I get health care emails from the Robert Wood Johnson Foundation, who paid my tuition in an experimental Physician Assistant Program at Hopkins in 1973-5. They have been looking at various Health Reform problems since then.
I knew instinctively this fact had to be true, given all the waste I have lived and worked with.
http://www.rwjf.org/...
And specifically about this current debate:
http://www.rwjf.org/...
Urban Institute Researchers Calculate Savings from Reform and Show that Revenue Options Provide Ample Funds to Finance Health Care Reform
July 29, 2009
By: Berenson RA, Holahan J, Blumberg LJ, Bovbjerg RR, Waidmann T, Cook A, Williams A and Urban Institute
Sorry for mostly quoting, but I want to quickly add this foundation to people's reading sites, and to inject some calm assertive energy into the debate:
"A new analysis shows that savings from many popular health reform ideas would finance the lion’s share of the cost of comprehensive health care reform. It also shows that a combination of revenue options currently being discussed would provide more than enough money to fill the relatively modest gap between the cost of reform and the savings resulting from it.

* [SUPPLIED INFORMATION]:

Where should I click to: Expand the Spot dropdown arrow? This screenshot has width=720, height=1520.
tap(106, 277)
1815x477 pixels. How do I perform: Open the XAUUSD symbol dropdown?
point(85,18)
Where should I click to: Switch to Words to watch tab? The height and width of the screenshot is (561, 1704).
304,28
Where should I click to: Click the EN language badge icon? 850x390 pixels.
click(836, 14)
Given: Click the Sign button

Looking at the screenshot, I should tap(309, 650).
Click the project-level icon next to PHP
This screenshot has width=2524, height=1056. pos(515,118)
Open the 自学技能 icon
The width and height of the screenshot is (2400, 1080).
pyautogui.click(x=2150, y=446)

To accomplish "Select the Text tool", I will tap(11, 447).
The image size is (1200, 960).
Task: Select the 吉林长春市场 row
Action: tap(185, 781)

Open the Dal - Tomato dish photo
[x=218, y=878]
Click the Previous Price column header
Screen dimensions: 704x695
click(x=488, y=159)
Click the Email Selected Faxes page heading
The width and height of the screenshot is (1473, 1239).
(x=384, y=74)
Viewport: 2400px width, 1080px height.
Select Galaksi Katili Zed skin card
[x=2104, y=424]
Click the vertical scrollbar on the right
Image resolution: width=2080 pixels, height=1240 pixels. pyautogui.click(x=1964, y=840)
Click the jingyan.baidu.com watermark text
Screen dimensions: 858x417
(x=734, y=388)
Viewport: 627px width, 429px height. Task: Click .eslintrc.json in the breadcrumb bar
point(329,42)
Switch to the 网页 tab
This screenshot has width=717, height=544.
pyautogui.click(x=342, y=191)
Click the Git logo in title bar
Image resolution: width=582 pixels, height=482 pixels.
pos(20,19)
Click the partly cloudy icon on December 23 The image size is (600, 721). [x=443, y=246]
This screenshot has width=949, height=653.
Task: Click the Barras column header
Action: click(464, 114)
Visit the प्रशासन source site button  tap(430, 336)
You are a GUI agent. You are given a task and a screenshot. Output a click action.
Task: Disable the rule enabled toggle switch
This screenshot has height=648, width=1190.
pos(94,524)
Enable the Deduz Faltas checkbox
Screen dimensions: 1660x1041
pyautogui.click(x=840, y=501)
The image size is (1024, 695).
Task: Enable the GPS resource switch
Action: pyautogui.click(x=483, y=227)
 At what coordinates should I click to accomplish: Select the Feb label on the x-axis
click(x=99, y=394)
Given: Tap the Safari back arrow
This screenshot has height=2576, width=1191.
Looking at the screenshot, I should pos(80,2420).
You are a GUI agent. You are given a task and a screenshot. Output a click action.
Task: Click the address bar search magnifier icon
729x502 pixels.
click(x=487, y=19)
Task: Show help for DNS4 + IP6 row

* [REQUIRED WORK]:
**1)** List the individual people named in the byline of the health reform post.
**2)** According to the health reform post, in what years did the Physician Assistant Program at Hopkins take place?
**3)** Please reproduce the passage of the health reform post between "I get health" and "and worked with.", inclusive.

* [EXERCISE SOLUTIONS]:
**1)** Berenson RA, Holahan J, Blumberg LJ, Bovbjerg RR, Waidmann T, Cook A, Williams A

**2)** 1973-5

**3)**
I get health care emails from the Robert Wood Johnson Foundation, who paid my tuition in an experimental Physician Assistant Program at Hopkins in 1973-5. They have been looking at various Health Reform problems since then.
I knew instinctively this fact had to be true, given all the waste I have lived and worked with.